12 juillet 2015

On assiste à la 3éme autodestruction de l’Europe, sous direction allemande...


Pour Emmanuel Todd, l’Europe est en train de se scissionner par le milieu : nord contre sud

Si son intransigeance insupporte une partie des opinions publiques européennes, Alexis Tsipras s’est gagné en retour la sympathie de nombreux supporters par-delà ses frontières nationales. Par empathie pour le petit peuple grec, qui ploie sous des mesures d’austérité jugées scélérates ? Sans doute. Mais n’incarnerait-il pas, aux yeux de ceux qui l’admirent, quelque chose de plus vaste, qui ressemblerait au combat d’un David, fort de son histoire et de sa culture, face au géant froid de Bruxelles, convaincu que la Raison est la faculté de l’unité ?
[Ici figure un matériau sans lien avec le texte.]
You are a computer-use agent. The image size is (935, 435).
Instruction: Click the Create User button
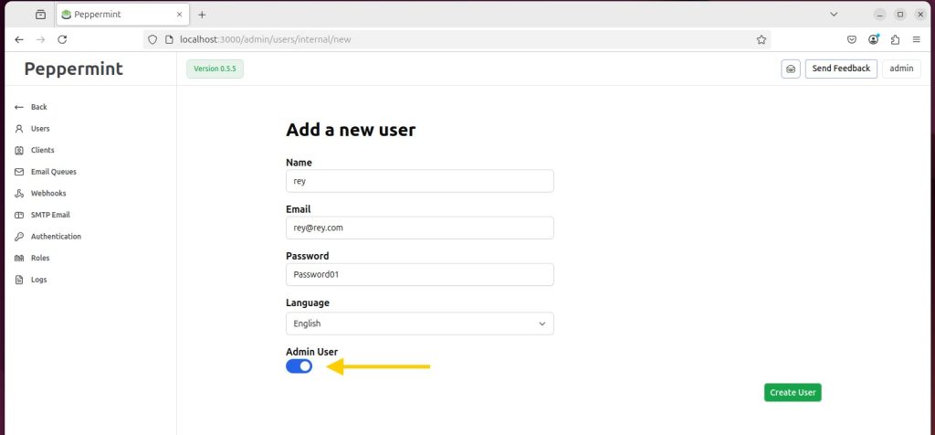[793, 393]
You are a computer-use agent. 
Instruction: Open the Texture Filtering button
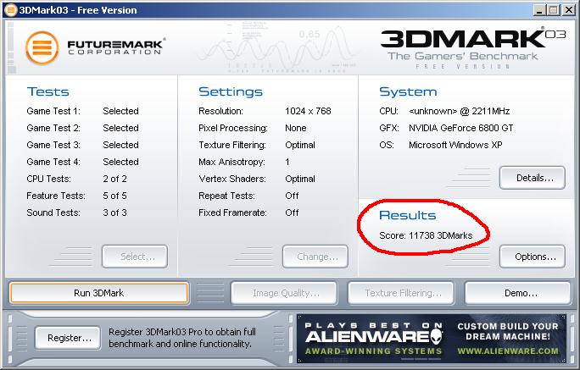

Nous avons questionné l’historien, démographe et anthropologue français Emmanuel Todd, auteur, notamment, de L’Invention de l’Europe (Seuil): essai dont il espérait «qu’il permettra à certains européistes de sonder l’épaisseur anthropologique des nations».

Comment analysez-vous le psychodrame grec ?

Ce qui me frappe, c’est que l’Europe à laquelle on a affaire n’est plus celle d’avant: c’est une Europe contrôlée par l’Allemagne et par ses satellites baltes, polonais, etc. L’Europe est devenue un système hiérarchique, autoritaire, «austéritaire», sous direction allemande. Tsipras est probablement en train de polariser cette Europe du nord contre l’Europe du sud. L’affrontement, il est entre Tsipras et Schäuble (le ministre allemand des Finances, NDLR). L’Europe est en train de se scissionner par le milieu. Au-delà de ce que disent les gouvernements, je suis prêt à parier que les Italiens, les Espagnols, les Portugais… mais aussi les Anglais ont une immense sympathie pour Tsipras.

Un clivage nord-sud plutôt que gauche-droite?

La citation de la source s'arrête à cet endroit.